Torso Active Vision Imitation-learning Suite — a benchmark for egocentric active-vision imitation learning and anticipatory gaze on humanoid torsos. TAVIS provides eight simulated manipulation tasks across two robots (Fourier GR1T2 and Pollen Reachy 2), 2200 VR-teleoperated demonstrations in total, pretrained π₀ baselines, and a proprioceptive metric — GALT (Gaze–Action Lead Time) — for quantifying anticipatory gaze in the resulting policies.
Paper: under review.
TAVIS is designed to support evaluative claims about:
- Active vision in IL — whether and how head-mounted egocentric cameras improve task performance over fixed-camera baselines, on tasks that can benefit from gaze behavior.
- Anticipatory gaze — whether a policy reproduces the temporal structure of head-before-hand seen in human demonstrations (measured by GALT, in seconds), not just the spatial endpoints.

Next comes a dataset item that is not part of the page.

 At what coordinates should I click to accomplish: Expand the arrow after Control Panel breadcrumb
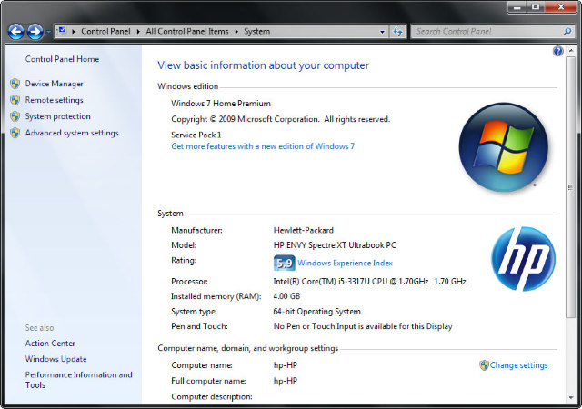(x=140, y=31)
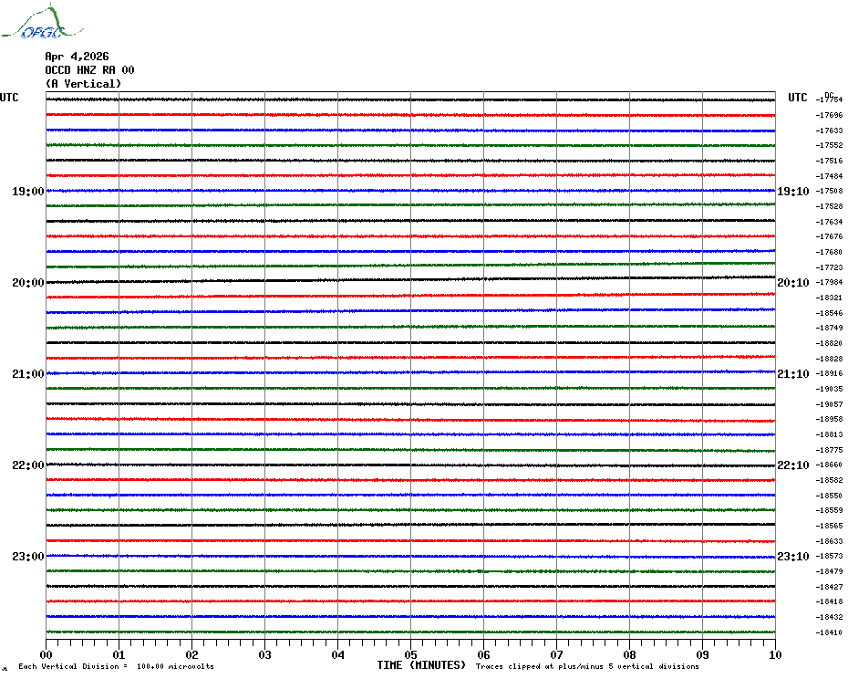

- Shared task/action design across embodiments — the same tasks run on both humanoid torsos with a canonical 19-D action layout. The released results treat the robots as separate benchmark axes rather than claiming zero-shot policy transfer between them.
Each (robot × task × eval-mode) cell is evaluated over 96 stochastic
episodes; success rates are reported with Wilson 95 % confidence
intervals. See docs/ood_modes.md for the eval-mode taxonomy.
| Resource | Location |
|---|---|
| Datasets (LeRobot v3.0) | https://huggingface.co/tavis-benchmark |
| Pretrained π₀ checkpoints | https://huggingface.co/tavis-benchmark |
| Robot / task USD assets | https://huggingface.co/datasets/tavis-benchmark/tavis-assets |
| Quest teleoperation APK | published under Releases |
- Simulation / data collection / evaluation: an NVIDIA GPU with ray-tracing support (RTX 4090, A6000, L40, …). RTX is required at rendering time.
- Training: any modern NVIDIA GPU. Diffusion-policy fits on a single 24 GB card; π₀ training fits on an H100; π₀-LoRA fits on a single 24 GB card.
- Teleoperation: a Meta Quest 2 / 3 with developer mode enabled.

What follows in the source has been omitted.